Can't get a word in edgewise? 3D voice positioning may help

If you do multi-participant audioconferencing - VoIP or not, you've surely run into this problem.Say you have eight people, each from one of your branch offices.


If you do multi-participant audioconferencing - VoIP or not, you've surely run into this problem.

Say you have eight people, each from one of your branch offices. The conference moderator throws out a question, and then four people talk at once.

Or, you, the speaker, pause for 2 seconds mid-sentence to collect the rest of your thoughts. Unfortunately, lacking visual clues, other participants deem that pause as a signal you have finished. But you haven't. Your train of thought is interrupted and apologies are tendered- throwing you off track from the subject matter at hand.

Keith Weiner, CEO of digital audio conferencing solutions provider Diamondware spoke about this issue at the VoIP 2.0 IP Telephony Conference panel "VoIP: Where We're Going, Where We've Been."

When the moderator (me) turned to Keith for his insights, he reflected on a concept called 3D voice positioning.

Keith made the point for IP-based 3D voice positioning as a solution that can "provide intelligibility" during overtalk." He also waved the flag for this technology as a solution for speaker identification.
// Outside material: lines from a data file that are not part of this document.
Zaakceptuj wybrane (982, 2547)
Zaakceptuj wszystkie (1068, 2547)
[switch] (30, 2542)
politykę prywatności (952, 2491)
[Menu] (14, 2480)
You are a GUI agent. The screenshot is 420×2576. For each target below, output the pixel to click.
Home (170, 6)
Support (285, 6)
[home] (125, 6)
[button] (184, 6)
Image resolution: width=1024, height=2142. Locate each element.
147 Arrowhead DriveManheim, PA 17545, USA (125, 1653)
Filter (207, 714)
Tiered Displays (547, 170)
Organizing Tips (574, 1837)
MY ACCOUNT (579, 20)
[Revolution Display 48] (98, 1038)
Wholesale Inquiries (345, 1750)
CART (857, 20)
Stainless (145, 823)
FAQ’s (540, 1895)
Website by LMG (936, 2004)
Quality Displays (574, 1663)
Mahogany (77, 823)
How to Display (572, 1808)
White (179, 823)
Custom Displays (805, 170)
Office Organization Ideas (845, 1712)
That's a big one, people? How many times have you been on traditional telecom conference calls where six voices - none of whom you are familiar with - are on the line? I know what happens in these calls. After the third, "hi, Pete Jackson again from network services - you, as the listener, tend to think to yourself "yea, I know that."

But what happens if Pete Jackson tires of this drill and doesn't identify himself by name every time he speaks up?

3D voice positioning can be the secret sauce here.

As explained on the Diamondware site:

Of course, in the human ears, sound is heard and processed in stereo. In conventional voice communications networks, both PSTN and VoIP, all sound is monaural. Consequently, they provide no means for the ear to follow a particular voice when two or more people speak at once. They also provide no sense of reality or presence. The value of such conventional conference calling is limited, as the resilience of business air travel even in the wake of 9/11 has proven.

It is possible, in an artificial environment like a voice call over a network, to synthesize stereo cues. The result solves several problems. First, as discussed above, is the problem of distinguishing between two or more people speaking at the same time.

Another is almost the exact opposite. One person speaks for 15 minutes, and then someone else offers a quick comment. How does one determine who is the new voice in the dark? If each person had a position around a virtual conference table, that would provide the information out of band, like an audio "heads up display."

3D positioning of voices provides a subtle but profound improvement in the presence and the reality of the conference. It is a significant step closer towards a real face-to-face meeting. This has a psychological effect on people in terms of making them feel more comfortable, and less in need of getting on a plane as well as the real effect of increasing the value of a conference call.

Imagine: interruption-free VoIP audio conferencing!